Cloud in the Enterprise – Economics 5 – Getting Off The Cloud

Project 2012: Day 111

We’ve already spoken about “Vendor Contestability” and this is certainly the nirvana we’d like to get to in the future for computing delivery. The idea that we can seamlessly shift between providers at close to zero expense.

Kind’ve like you do with a mobile phone. Although there may be contract penalties (not with pre-paid) to pay the incumbent provider, the actual porting of the number, de-provisioning one service, and provisioning another, is close to immediate, and free.

Also, it doesn’t matter which device you own. 3G service to a Nokia feature phone works just as well with an Apple smart phone.

So there’s the holy grail. But until then, when you consider the economic benefits of the cloud, you don’t only have to consider getting on the bus, but getting off at some stage in the future. Perhaps you’ll want to get on another bus, perhaps you’ll hire a car, or buy one.

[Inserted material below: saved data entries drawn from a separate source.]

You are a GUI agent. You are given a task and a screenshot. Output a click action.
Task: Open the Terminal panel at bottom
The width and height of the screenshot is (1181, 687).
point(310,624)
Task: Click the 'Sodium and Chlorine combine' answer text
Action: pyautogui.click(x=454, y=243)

In fact rather than transport, or mobile phones, which despite allowing us to understand these concepts, do a disservice because they over-simplify the case; let’s consider property.

An enterprise will deliver property facilities in a number of ways, from furnishing a home-office, leasing perhaps offices, renting project accommodation, and owning land. As we move from owning to renting, then we need to consider moving all of the people and equipment to the new facilities. Also moving them out again should we want to rent other facilities.

There are a couple of points to note when considering getting off cloud:

  • Prior to signing contracts (or accepting EULA’s & cloud T’s&C’s) ensure there are no termination penalties.
  • When architecting your systems in the cloud (IaaS & PaaS) or determining which SaaS applications to use, work to the principle of zero dependencies. E.g. don’t choose a CRM application if this ties you in to a particular inflexible or expensive authentication system. Of course complex enterprise applications all have dependencies (authentication, security, database, BUR etc) so consider carefully the dependent systems, licencing & support agreements, as well as any future costs to transform
  • Consider capacity management trends. The cost of transforming current workloads may well be less than shifting workloads affected by future growth.

There is a balance to strike between the agility and standardisation of architectures enforced by cloud computing, and the strict governance and flexibility provided by traditional modes of delivery.

So when putting together the business case for a particular workload, remember to consider the potential or opportunity cost to de-provision this workload as well.